Start of EXCERPT PROVIDED
Developing good financial habits start at a young age
'Start by investing in unit trusts from R500 a month to reap later rewards'
As we say goodbye to Youth Month, Sowetan Money takes a look at how getting financial literacy from an early age can lead one to making well-informed decisions about their finances later in life.
FNB integrated advice product head Ester Ochse says nothing comes close to understanding financial literacy at an earlier age because it helps develop healthy lifelong financial habits.
“The reality is that a lot of young people tend to easily give in to instant gratification and living in the now when it comes to managing their monthly salaries and finances,” Ochse says.
“This derails them from making sound financial decisions as they continue to grow in their careers. As we commemorate Youth Month, we urge our young professionals to have solid financial goals – be it for the short or long-term.
“It is important that they take a few steps when it comes to making any simple or complex financial planning decisions. But making smart money moves when you are a young professional will benefit you significantly as you navigate through financial freedom and wealth creation,” she says.
Institutional client manager at M&G Investments Zuhair Allie adds there are ways young people can use to start building a foundation of financial discipline from your first pay cheque that will benefit you in the long run.
End of EXCERPT PROVIDED
Start of EXTRACTED ENTRIES
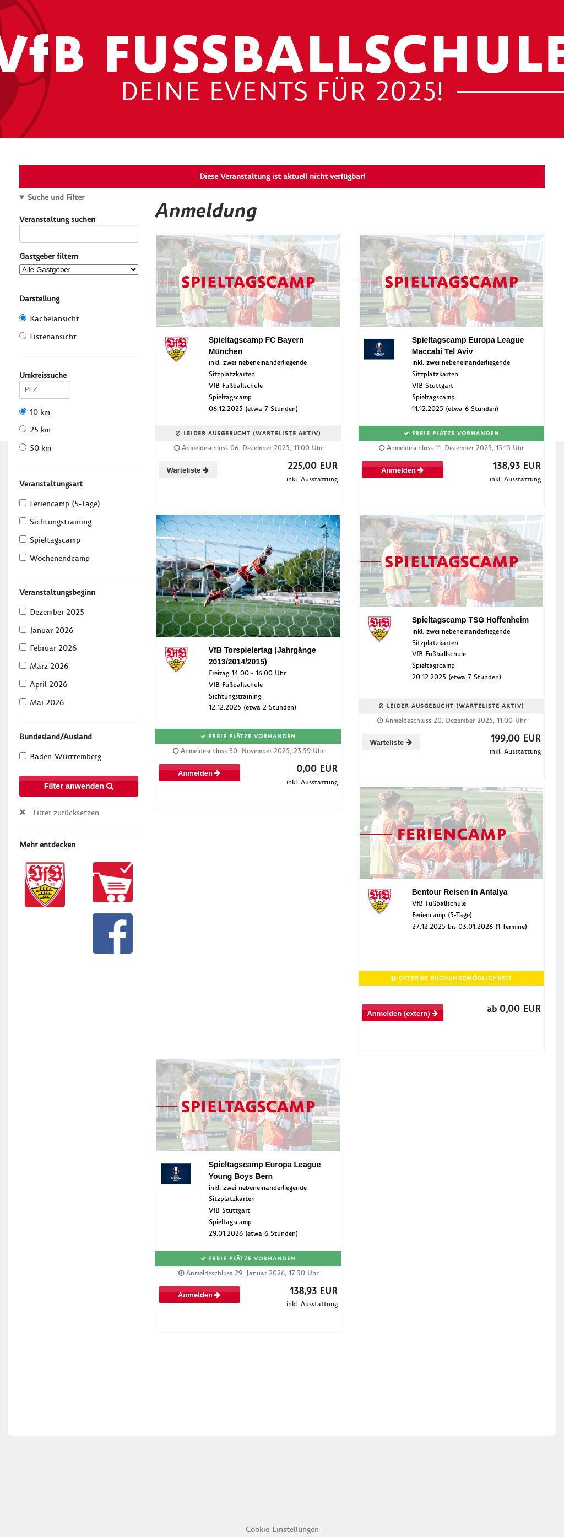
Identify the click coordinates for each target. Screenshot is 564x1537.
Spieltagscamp (49, 540)
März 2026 (43, 666)
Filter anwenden (79, 786)
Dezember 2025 (51, 612)
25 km (35, 430)
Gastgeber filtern (78, 263)
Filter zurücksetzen (66, 812)
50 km (35, 448)
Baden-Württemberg (60, 756)
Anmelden (402, 470)
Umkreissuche (44, 377)
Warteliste (188, 470)
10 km (34, 412)
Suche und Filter (56, 198)
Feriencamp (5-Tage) (59, 504)
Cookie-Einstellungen (282, 1529)
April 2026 (43, 684)
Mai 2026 (41, 702)
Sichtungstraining (55, 522)
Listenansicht (48, 337)
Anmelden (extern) (402, 1013)
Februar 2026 (48, 648)
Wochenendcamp (54, 558)
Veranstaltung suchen (78, 221)
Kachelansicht (49, 318)
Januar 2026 (46, 630)
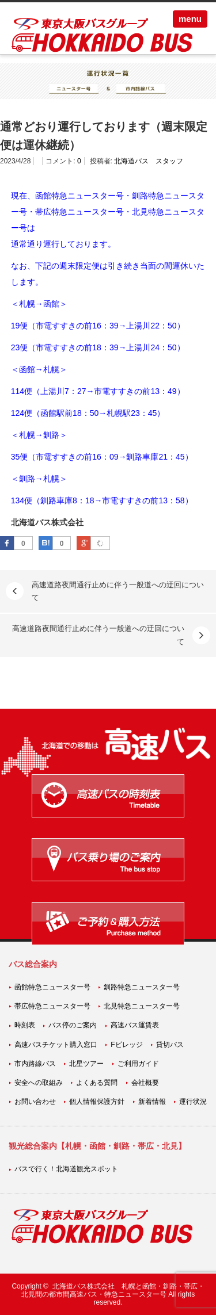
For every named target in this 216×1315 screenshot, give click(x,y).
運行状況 (193, 1102)
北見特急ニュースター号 (142, 1006)
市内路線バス (35, 1064)
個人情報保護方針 (96, 1102)
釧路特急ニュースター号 (142, 987)
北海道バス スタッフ (148, 161)
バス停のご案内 (72, 1025)
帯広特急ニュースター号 (52, 1006)
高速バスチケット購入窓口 (55, 1045)
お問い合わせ (35, 1102)
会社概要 (145, 1083)
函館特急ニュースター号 (52, 987)
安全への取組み (38, 1083)
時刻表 (24, 1025)
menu (190, 19)
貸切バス (170, 1045)
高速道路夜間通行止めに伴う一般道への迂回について (118, 591)
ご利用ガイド (138, 1064)
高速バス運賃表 (135, 1025)
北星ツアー (86, 1064)
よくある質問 (97, 1083)
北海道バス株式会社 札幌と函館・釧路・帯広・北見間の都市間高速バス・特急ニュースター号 (112, 1290)
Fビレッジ (126, 1045)
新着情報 (152, 1102)
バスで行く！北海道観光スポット (66, 1169)
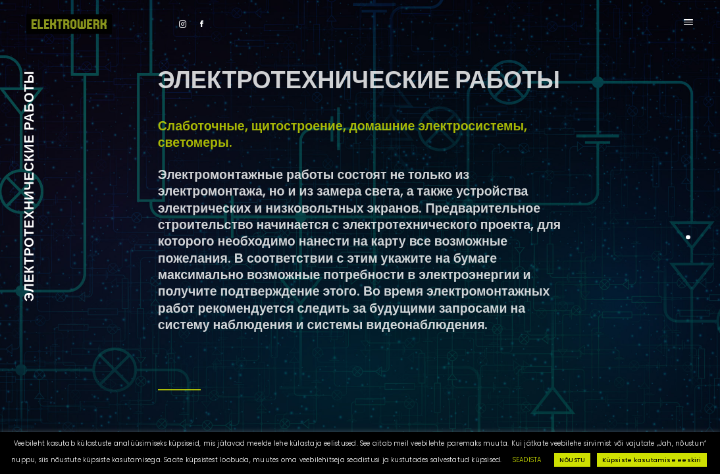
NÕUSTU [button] (572, 460)
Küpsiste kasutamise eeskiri (652, 460)
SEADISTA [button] (527, 460)
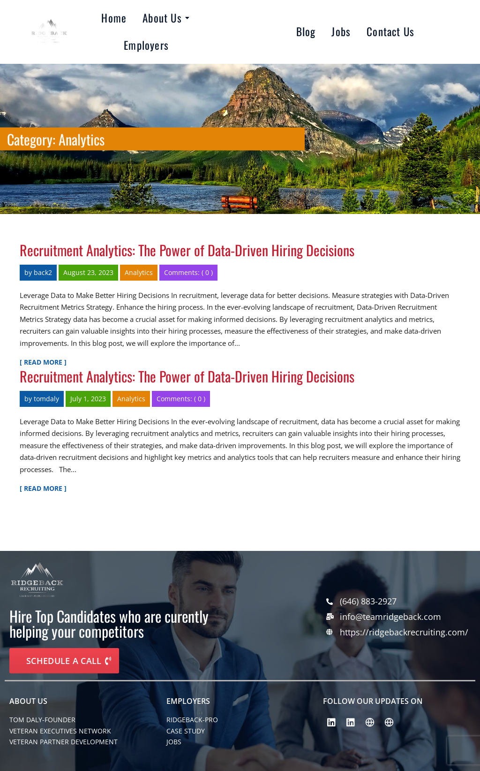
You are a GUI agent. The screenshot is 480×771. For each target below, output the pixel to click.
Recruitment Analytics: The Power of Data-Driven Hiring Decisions (187, 249)
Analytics (139, 272)
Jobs (341, 31)
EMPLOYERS (188, 701)
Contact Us (390, 31)
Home (114, 18)
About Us (163, 18)
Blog (306, 31)
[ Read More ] (43, 362)
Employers (146, 45)
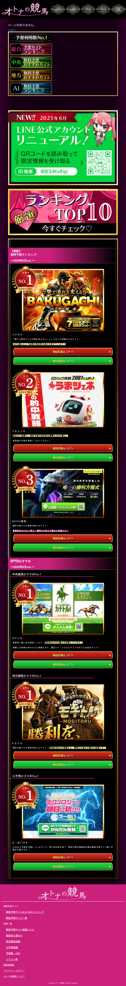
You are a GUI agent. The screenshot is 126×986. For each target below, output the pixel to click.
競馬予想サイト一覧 (16, 918)
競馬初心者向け (14, 935)
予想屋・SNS (13, 953)
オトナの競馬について (14, 976)
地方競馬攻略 (13, 941)
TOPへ (12, 30)
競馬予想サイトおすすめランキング (25, 912)
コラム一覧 (12, 959)
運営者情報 (9, 965)
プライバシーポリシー (14, 971)
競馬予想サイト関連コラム (20, 929)
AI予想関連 (12, 947)
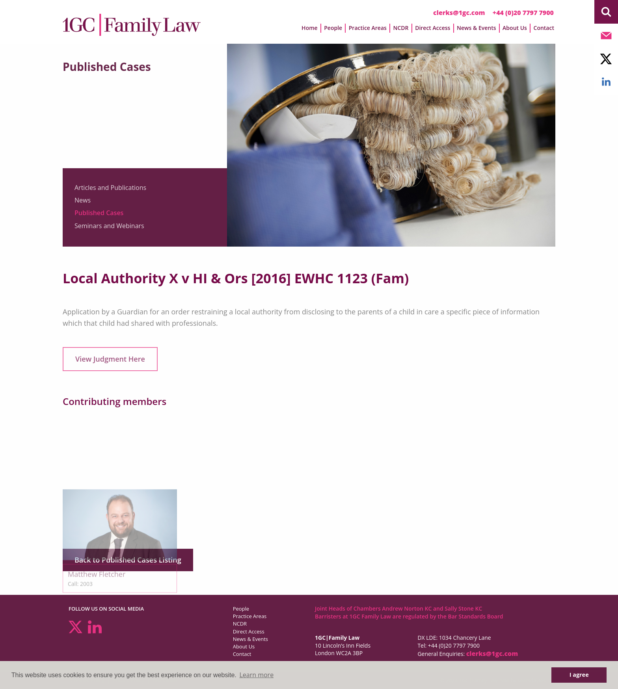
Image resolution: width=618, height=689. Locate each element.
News (82, 202)
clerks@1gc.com (459, 12)
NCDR (400, 28)
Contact (544, 28)
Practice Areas (368, 28)
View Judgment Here (110, 359)
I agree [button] (579, 674)
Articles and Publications (110, 190)
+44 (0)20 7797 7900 (523, 12)
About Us (515, 28)
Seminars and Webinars (109, 228)
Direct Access (432, 28)
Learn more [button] (256, 674)
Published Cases (98, 215)
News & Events (476, 28)
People (333, 28)
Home (310, 28)
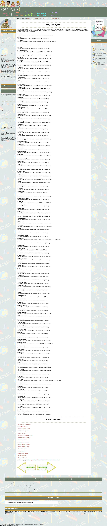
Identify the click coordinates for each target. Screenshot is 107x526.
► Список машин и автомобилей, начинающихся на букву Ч (18, 487)
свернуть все (102, 44)
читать (12, 33)
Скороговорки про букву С (24, 428)
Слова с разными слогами (99, 49)
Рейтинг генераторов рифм (99, 58)
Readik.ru (41, 524)
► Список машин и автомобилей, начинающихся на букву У (18, 491)
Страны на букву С (22, 455)
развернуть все (96, 44)
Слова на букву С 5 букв (23, 446)
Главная (94, 46)
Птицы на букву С (22, 451)
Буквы (95, 50)
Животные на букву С (23, 453)
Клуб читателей (97, 52)
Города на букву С (22, 457)
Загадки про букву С (22, 426)
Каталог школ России (98, 59)
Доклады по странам (98, 55)
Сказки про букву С (22, 439)
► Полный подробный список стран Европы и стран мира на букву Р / (21, 482)
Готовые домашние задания (99, 64)
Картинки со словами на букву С (25, 435)
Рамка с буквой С (22, 433)
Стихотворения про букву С (24, 437)
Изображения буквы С (23, 430)
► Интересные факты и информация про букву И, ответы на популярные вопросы (23, 489)
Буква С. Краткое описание (24, 424)
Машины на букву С (22, 448)
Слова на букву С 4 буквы (24, 444)
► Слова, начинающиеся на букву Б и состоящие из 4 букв (18, 484)
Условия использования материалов (9, 525)
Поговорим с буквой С (23, 442)
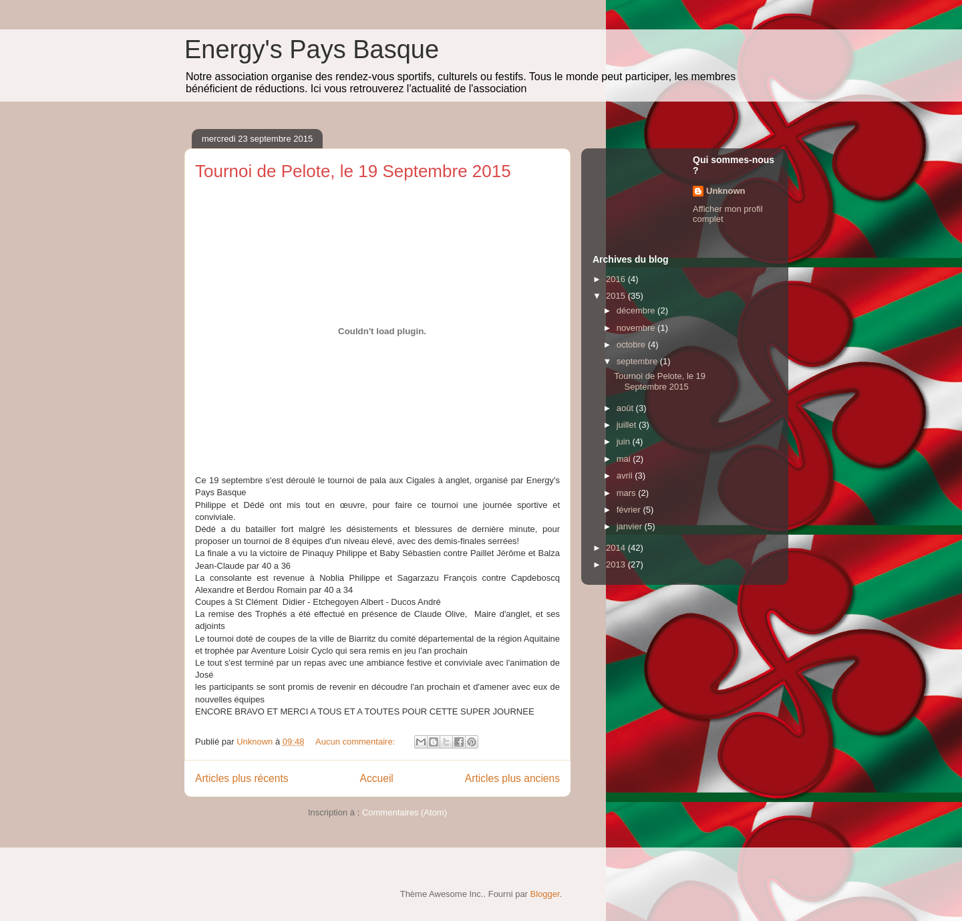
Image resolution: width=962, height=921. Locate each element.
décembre (637, 310)
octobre (632, 345)
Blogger (545, 894)
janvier (631, 526)
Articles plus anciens (512, 778)
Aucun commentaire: (356, 742)
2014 (617, 548)
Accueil (376, 778)
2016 (617, 279)
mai (625, 459)
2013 (617, 564)
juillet (628, 425)
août (626, 408)
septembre (638, 361)
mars (628, 493)
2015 (617, 296)
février (630, 510)
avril (626, 476)
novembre (637, 328)
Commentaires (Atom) (404, 812)
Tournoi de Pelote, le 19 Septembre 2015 (353, 171)
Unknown (726, 191)
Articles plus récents (242, 778)
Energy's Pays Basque (311, 49)
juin (625, 441)
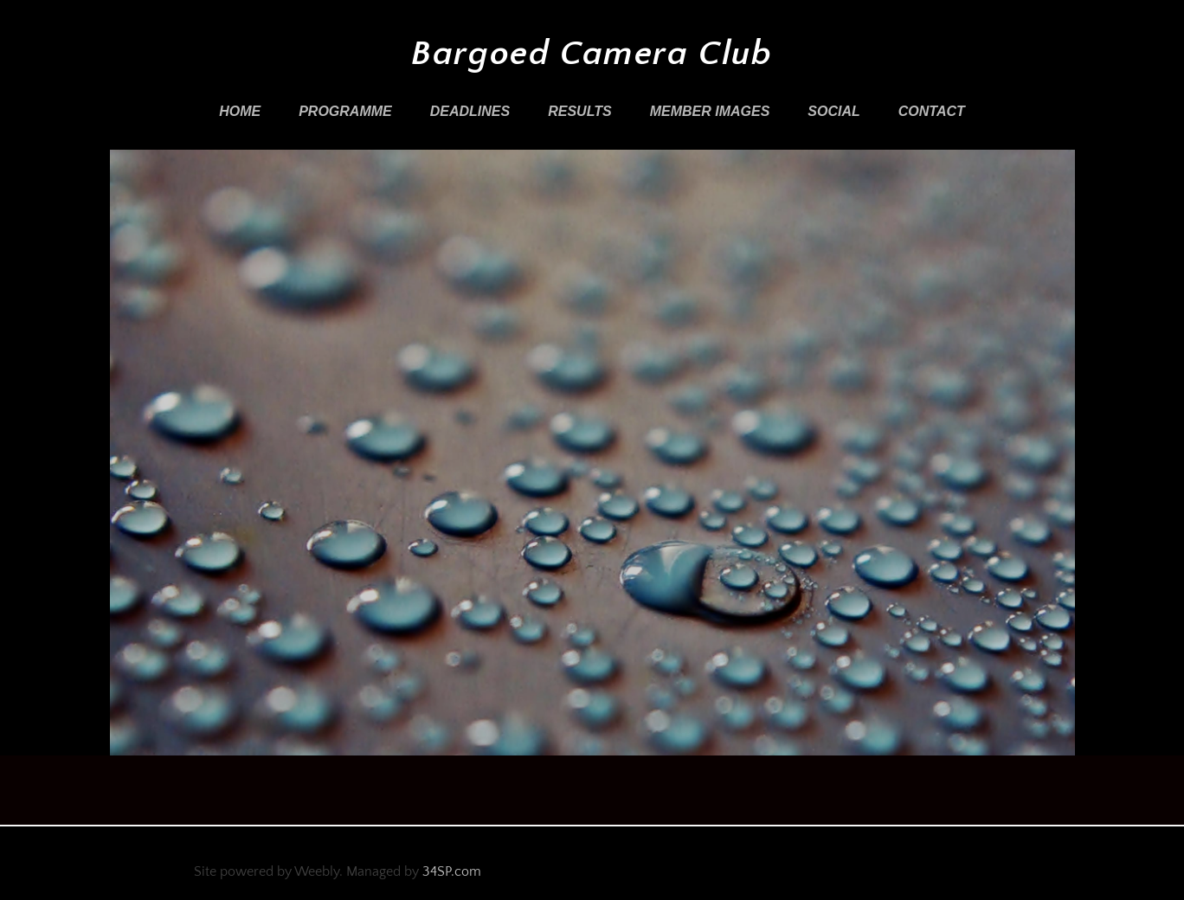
End of EXTRACTED ENTRIES
- EXERCISE PROMPT:
Reproduce the passage of the article on financial habits from "FNB integrated advice" to "lifelong financial habits.". The entries are separate material and have no connection to the article on financial habits.

- REPLY:
FNB integrated advice product head Ester Ochse says nothing comes close to understanding financial literacy at an earlier age because it helps develop healthy lifelong financial habits.